**Exercise objective:** All of the entries must appear again exactly as written.

**Task data:**
────────────────────
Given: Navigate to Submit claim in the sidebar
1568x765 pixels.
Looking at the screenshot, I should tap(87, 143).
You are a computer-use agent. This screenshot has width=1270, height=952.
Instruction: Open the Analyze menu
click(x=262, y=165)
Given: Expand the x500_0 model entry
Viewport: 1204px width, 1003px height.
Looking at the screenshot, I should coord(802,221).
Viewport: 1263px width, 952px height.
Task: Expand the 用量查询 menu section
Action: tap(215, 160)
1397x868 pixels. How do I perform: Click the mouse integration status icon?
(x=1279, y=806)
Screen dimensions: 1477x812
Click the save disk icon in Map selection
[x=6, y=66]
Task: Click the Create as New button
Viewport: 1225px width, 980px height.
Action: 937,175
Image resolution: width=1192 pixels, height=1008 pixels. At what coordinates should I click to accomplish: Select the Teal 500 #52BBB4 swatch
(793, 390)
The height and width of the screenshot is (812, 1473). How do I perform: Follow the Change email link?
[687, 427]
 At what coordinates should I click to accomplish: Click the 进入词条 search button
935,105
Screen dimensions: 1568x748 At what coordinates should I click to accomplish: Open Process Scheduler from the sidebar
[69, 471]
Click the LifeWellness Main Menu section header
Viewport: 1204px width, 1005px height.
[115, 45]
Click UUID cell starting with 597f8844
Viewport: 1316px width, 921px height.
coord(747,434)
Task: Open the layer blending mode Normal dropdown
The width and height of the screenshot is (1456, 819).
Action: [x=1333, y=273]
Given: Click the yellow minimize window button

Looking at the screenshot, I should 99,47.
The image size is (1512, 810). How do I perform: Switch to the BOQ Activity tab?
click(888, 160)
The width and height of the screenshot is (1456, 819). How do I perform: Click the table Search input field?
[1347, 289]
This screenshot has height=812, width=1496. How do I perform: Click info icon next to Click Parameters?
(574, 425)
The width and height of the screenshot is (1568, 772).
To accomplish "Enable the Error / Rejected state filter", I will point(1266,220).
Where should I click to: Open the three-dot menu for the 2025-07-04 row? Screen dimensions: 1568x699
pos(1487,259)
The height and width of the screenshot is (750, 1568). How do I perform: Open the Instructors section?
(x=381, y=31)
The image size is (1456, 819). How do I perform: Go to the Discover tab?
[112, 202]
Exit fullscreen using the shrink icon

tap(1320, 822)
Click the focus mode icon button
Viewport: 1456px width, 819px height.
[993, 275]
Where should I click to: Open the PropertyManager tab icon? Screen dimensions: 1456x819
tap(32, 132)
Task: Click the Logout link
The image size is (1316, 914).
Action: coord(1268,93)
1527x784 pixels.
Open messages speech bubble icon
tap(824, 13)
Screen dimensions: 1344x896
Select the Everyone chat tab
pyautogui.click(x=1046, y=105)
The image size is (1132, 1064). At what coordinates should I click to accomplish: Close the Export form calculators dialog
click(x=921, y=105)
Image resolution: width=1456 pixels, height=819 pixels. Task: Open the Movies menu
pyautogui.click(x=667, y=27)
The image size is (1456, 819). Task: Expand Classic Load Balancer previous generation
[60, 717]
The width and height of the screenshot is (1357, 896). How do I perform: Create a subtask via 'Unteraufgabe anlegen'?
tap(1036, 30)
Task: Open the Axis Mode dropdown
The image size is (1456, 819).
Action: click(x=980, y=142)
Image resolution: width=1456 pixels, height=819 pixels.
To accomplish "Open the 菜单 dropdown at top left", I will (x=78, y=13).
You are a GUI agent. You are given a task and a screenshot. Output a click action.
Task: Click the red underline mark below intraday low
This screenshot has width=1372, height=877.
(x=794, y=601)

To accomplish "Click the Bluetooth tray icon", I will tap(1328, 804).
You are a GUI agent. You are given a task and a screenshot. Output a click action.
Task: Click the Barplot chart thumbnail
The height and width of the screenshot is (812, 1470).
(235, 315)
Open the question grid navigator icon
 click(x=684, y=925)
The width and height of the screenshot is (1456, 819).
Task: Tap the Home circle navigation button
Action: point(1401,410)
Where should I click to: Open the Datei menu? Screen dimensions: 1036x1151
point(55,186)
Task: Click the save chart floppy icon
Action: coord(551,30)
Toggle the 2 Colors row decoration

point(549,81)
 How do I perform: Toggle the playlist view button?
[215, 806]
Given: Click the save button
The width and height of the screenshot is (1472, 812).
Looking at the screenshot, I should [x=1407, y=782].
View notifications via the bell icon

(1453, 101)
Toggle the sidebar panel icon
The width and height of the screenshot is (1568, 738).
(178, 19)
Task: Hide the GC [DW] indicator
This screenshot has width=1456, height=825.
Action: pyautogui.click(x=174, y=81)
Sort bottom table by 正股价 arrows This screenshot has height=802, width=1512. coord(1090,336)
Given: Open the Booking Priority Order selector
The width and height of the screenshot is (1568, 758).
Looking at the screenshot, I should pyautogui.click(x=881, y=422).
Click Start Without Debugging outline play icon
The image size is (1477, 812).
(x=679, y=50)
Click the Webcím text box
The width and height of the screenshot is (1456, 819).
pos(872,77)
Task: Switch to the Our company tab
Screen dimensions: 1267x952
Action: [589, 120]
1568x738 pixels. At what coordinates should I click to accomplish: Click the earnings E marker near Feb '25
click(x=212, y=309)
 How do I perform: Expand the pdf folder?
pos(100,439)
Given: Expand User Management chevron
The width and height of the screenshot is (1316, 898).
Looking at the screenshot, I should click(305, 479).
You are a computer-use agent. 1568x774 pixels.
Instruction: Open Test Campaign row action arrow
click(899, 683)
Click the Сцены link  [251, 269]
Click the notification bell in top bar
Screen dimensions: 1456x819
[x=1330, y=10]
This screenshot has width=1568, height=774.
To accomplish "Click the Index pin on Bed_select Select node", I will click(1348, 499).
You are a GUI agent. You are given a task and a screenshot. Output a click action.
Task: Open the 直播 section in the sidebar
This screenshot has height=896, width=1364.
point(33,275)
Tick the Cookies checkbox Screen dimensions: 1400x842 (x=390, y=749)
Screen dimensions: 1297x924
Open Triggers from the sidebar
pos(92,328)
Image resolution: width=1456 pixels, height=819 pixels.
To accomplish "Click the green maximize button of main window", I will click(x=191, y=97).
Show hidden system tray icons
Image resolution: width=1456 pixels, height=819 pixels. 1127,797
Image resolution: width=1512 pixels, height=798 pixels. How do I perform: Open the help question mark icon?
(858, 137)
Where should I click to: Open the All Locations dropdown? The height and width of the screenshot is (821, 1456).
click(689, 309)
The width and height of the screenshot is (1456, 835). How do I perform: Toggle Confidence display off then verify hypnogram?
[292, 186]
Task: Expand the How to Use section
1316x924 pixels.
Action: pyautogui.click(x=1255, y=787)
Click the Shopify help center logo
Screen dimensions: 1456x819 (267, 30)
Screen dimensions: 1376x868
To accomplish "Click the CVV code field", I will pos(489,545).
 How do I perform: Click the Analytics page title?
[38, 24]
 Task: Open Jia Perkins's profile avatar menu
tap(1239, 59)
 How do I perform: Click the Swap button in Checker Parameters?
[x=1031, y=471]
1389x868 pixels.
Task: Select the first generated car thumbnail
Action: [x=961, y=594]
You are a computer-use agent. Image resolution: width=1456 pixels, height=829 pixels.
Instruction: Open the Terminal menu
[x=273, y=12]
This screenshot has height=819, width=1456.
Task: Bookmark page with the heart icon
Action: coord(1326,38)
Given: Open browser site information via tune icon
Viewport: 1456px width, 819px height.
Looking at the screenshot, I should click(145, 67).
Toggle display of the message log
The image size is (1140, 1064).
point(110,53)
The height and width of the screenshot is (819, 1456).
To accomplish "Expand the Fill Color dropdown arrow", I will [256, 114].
────────────────────
**Output of the exercise:**
Given: Navigate to Submit claim in the sidebar
1568x765 pixels.
Looking at the screenshot, I should tap(87, 143).
You are a computer-use agent. This screenshot has width=1270, height=952.
Instruction: Open the Analyze menu
click(x=262, y=165)
Given: Expand the x500_0 model entry
Viewport: 1204px width, 1003px height.
Looking at the screenshot, I should coord(802,221).
Viewport: 1263px width, 952px height.
Task: Expand the 用量查询 menu section
Action: tap(215, 160)
1397x868 pixels. How do I perform: Click the mouse integration status icon?
(x=1279, y=806)
Screen dimensions: 1477x812
Click the save disk icon in Map selection
[x=6, y=66]
Task: Click the Create as New button
Viewport: 1225px width, 980px height.
Action: 937,175
Image resolution: width=1192 pixels, height=1008 pixels. At what coordinates should I click to accomplish: Select the Teal 500 #52BBB4 swatch
(793, 390)
The height and width of the screenshot is (812, 1473). How do I perform: Follow the Change email link?
[687, 427]
 At what coordinates should I click to accomplish: Click the 进入词条 search button
935,105
Screen dimensions: 1568x748 At what coordinates should I click to accomplish: Open Process Scheduler from the sidebar
[69, 471]
Click the LifeWellness Main Menu section header
Viewport: 1204px width, 1005px height.
[115, 45]
Click UUID cell starting with 597f8844
Viewport: 1316px width, 921px height.
coord(747,434)
Task: Open the layer blending mode Normal dropdown
The width and height of the screenshot is (1456, 819).
Action: [x=1333, y=273]
Given: Click the yellow minimize window button

Looking at the screenshot, I should 99,47.
The image size is (1512, 810). How do I perform: Switch to the BOQ Activity tab?
click(888, 160)
The width and height of the screenshot is (1456, 819). How do I perform: Click the table Search input field?
[1347, 289]
This screenshot has height=812, width=1496. How do I perform: Click info icon next to Click Parameters?
(574, 425)
The width and height of the screenshot is (1568, 772).
To accomplish "Enable the Error / Rejected state filter", I will point(1266,220).
Where should I click to: Open the three-dot menu for the 2025-07-04 row? Screen dimensions: 1568x699
pos(1487,259)
The height and width of the screenshot is (750, 1568). How do I perform: Open the Instructors section?
(x=381, y=31)
The image size is (1456, 819). How do I perform: Go to the Discover tab?
[112, 202]
Exit fullscreen using the shrink icon

tap(1320, 822)
Click the focus mode icon button
Viewport: 1456px width, 819px height.
[993, 275]
Where should I click to: Open the PropertyManager tab icon? Screen dimensions: 1456x819
tap(32, 132)
Task: Click the Logout link
The image size is (1316, 914).
Action: coord(1268,93)
1527x784 pixels.
Open messages speech bubble icon
tap(824, 13)
Screen dimensions: 1344x896
Select the Everyone chat tab
pyautogui.click(x=1046, y=105)
The image size is (1132, 1064). At what coordinates should I click to accomplish: Close the Export form calculators dialog
click(x=921, y=105)
Image resolution: width=1456 pixels, height=819 pixels. Task: Open the Movies menu
pyautogui.click(x=667, y=27)
The image size is (1456, 819). Task: Expand Classic Load Balancer previous generation
[60, 717]
The width and height of the screenshot is (1357, 896). How do I perform: Create a subtask via 'Unteraufgabe anlegen'?
tap(1036, 30)
Task: Open the Axis Mode dropdown
The image size is (1456, 819).
Action: click(x=980, y=142)
Image resolution: width=1456 pixels, height=819 pixels.
To accomplish "Open the 菜单 dropdown at top left", I will (x=78, y=13).
You are a GUI agent. You are given a task and a screenshot. Output a click action.
Task: Click the red underline mark below intraday low
This screenshot has width=1372, height=877.
(x=794, y=601)

To accomplish "Click the Bluetooth tray icon", I will tap(1328, 804).
You are a GUI agent. You are given a task and a screenshot. Output a click action.
Task: Click the Barplot chart thumbnail
The height and width of the screenshot is (812, 1470).
(235, 315)
Open the question grid navigator icon
 click(x=684, y=925)
The width and height of the screenshot is (1456, 819).
Task: Tap the Home circle navigation button
Action: point(1401,410)
Where should I click to: Open the Datei menu? Screen dimensions: 1036x1151
point(55,186)
Task: Click the save chart floppy icon
Action: coord(551,30)
Toggle the 2 Colors row decoration

point(549,81)
 How do I perform: Toggle the playlist view button?
[215, 806]
Given: Click the save button
The width and height of the screenshot is (1472, 812).
Looking at the screenshot, I should [x=1407, y=782].
View notifications via the bell icon

(1453, 101)
Toggle the sidebar panel icon
The width and height of the screenshot is (1568, 738).
(178, 19)
Task: Hide the GC [DW] indicator
This screenshot has width=1456, height=825.
Action: pyautogui.click(x=174, y=81)
Sort bottom table by 正股价 arrows This screenshot has height=802, width=1512. coord(1090,336)
Given: Open the Booking Priority Order selector
The width and height of the screenshot is (1568, 758).
Looking at the screenshot, I should pyautogui.click(x=881, y=422).
Click Start Without Debugging outline play icon
The image size is (1477, 812).
(x=679, y=50)
Click the Webcím text box
The width and height of the screenshot is (1456, 819).
pos(872,77)
Task: Switch to the Our company tab
Screen dimensions: 1267x952
Action: [589, 120]
1568x738 pixels. At what coordinates should I click to accomplish: Click the earnings E marker near Feb '25
click(x=212, y=309)
 How do I perform: Expand the pdf folder?
pos(100,439)
Given: Expand User Management chevron
The width and height of the screenshot is (1316, 898).
Looking at the screenshot, I should click(305, 479).
You are a computer-use agent. 1568x774 pixels.
Instruction: Open Test Campaign row action arrow
click(899, 683)
Click the Сцены link  [251, 269]
Click the notification bell in top bar
Screen dimensions: 1456x819
[x=1330, y=10]
This screenshot has width=1568, height=774.
To accomplish "Click the Index pin on Bed_select Select node", I will click(1348, 499).
You are a GUI agent. You are given a task and a screenshot. Output a click action.
Task: Open the 直播 section in the sidebar
This screenshot has height=896, width=1364.
point(33,275)
Tick the Cookies checkbox Screen dimensions: 1400x842 (x=390, y=749)
Screen dimensions: 1297x924
Open Triggers from the sidebar
pos(92,328)
Image resolution: width=1456 pixels, height=819 pixels.
To accomplish "Click the green maximize button of main window", I will click(x=191, y=97).
Show hidden system tray icons
Image resolution: width=1456 pixels, height=819 pixels. 1127,797
Image resolution: width=1512 pixels, height=798 pixels. How do I perform: Open the help question mark icon?
(858, 137)
Where should I click to: Open the All Locations dropdown? The height and width of the screenshot is (821, 1456).
click(689, 309)
The width and height of the screenshot is (1456, 835). How do I perform: Toggle Confidence display off then verify hypnogram?
[292, 186]
Task: Expand the How to Use section
1316x924 pixels.
Action: pyautogui.click(x=1255, y=787)
Click the Shopify help center logo
Screen dimensions: 1456x819 (267, 30)
Screen dimensions: 1376x868
To accomplish "Click the CVV code field", I will pos(489,545).
 How do I perform: Click the Analytics page title?
[38, 24]
 Task: Open Jia Perkins's profile avatar menu
tap(1239, 59)
 How do I perform: Click the Swap button in Checker Parameters?
[x=1031, y=471]
1389x868 pixels.
Task: Select the first generated car thumbnail
Action: [x=961, y=594]
You are a computer-use agent. Image resolution: width=1456 pixels, height=829 pixels.
Instruction: Open the Terminal menu
[x=273, y=12]
This screenshot has height=819, width=1456.
Task: Bookmark page with the heart icon
Action: coord(1326,38)
Given: Open browser site information via tune icon
Viewport: 1456px width, 819px height.
Looking at the screenshot, I should click(145, 67).
Toggle display of the message log
The image size is (1140, 1064).
point(110,53)
The height and width of the screenshot is (819, 1456).
To accomplish "Expand the Fill Color dropdown arrow", I will [256, 114].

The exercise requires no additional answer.